Deliver the following aftercare instructions to the patient:
Rest for 1-2 days, avoiding all lifting
Apply ice (15 minutes every 4-6 hours) to the lateral deltoid, and take acetaminophen (1000 mg q12hr) for soreness, which is often slightly worse before improvement is appreciated
Because the long head of the biceps tendon is located under the acromion, protect the tendon for 30 days by avoiding or at least limiting lifting (eg, by lifting only low weights and holding them close to the body) and overhead reaching or positioning
Delay regular activities, work, and sports until the lost tone has fully recovered
If overall improvement is less than 50% at 8-12 weeks, repeat the injection.
Orthopedic consultation should be considered in patients with symptoms that have persisted for more than 3 months despite the above measures. Surgery is rarely required for bicipital tendinitis.
Surprisingly few complications arise as results of injection procedures. Patients who have severe immunodeficiencies or implants may be at greater risk for complications.
The most significant issue is the risk of infection. Care must always be taken to use sterile "no-touch" techniques. Corticosteroids are contraindicated in patients with septic arthritis. The estimated risk of septic arthritis after a corticosteroid injection is on the order of 1 per 15,000 procedures.
The best-described complication is tendon rupture after corticosteroid injections for tendinitis. The risk of this complication can be minimized by avoiding injection into the tendon itself. No therapeutic agent should be injected against any unexpected resistance.

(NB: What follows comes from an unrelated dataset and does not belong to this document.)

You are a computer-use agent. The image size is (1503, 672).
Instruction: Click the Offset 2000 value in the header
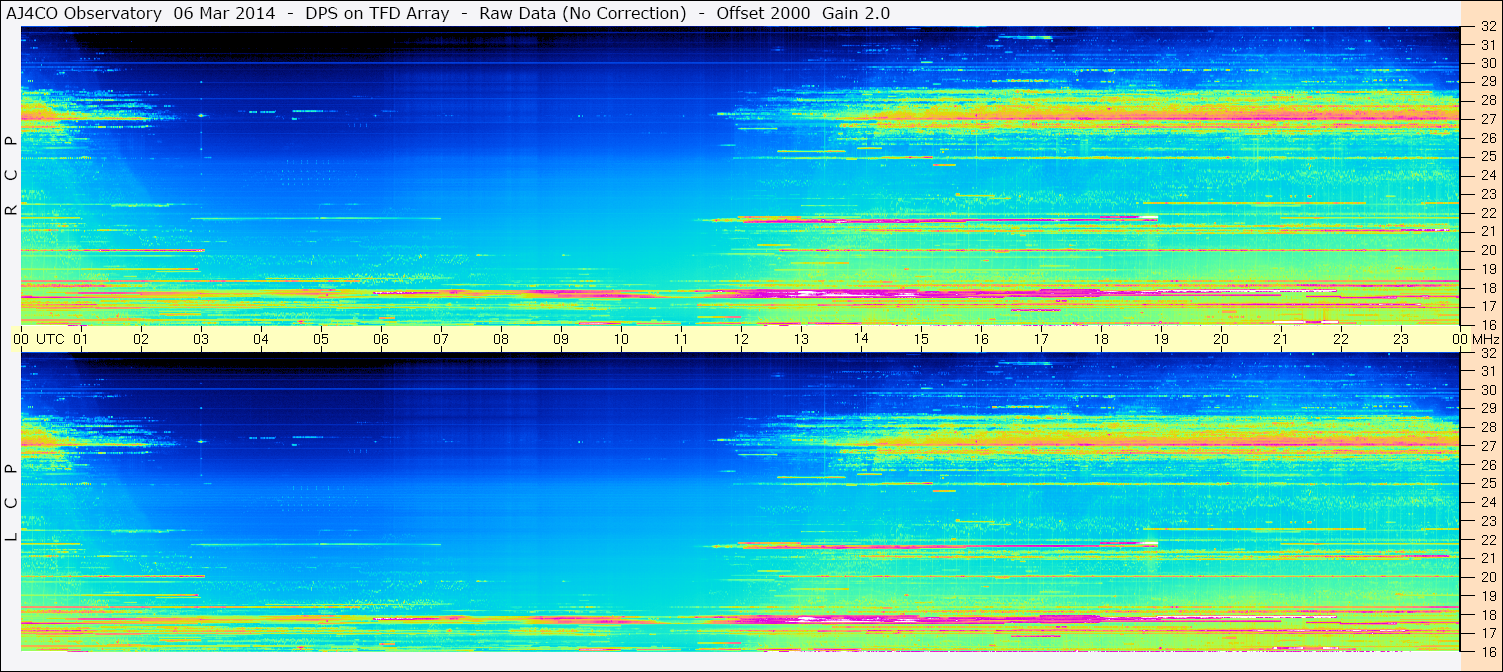coord(757,13)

Skin atrophy is a frequent complication of superficial infiltrations and olecranon bursa injections. The condition is characterized by cigarette-paper – like skin, recurrent ecchymosis, and chronic pressure pain. Postinjection atrophy is more likely to develop in elderly individuals.
Corticosteroid-induced osteoporosis can occur after repeated injections in joints and soft tissues.
Occasionally, nerve damage can result from a misplaced injection (eg, median nerve atrophy following attempted injections for a carpal tunnel syndrome). Other complications can also arise from misplaced injections.
Transient increase in pain is seen in 20-40% of patients. Repeated corticosteroid infiltrations may result in chronic pain.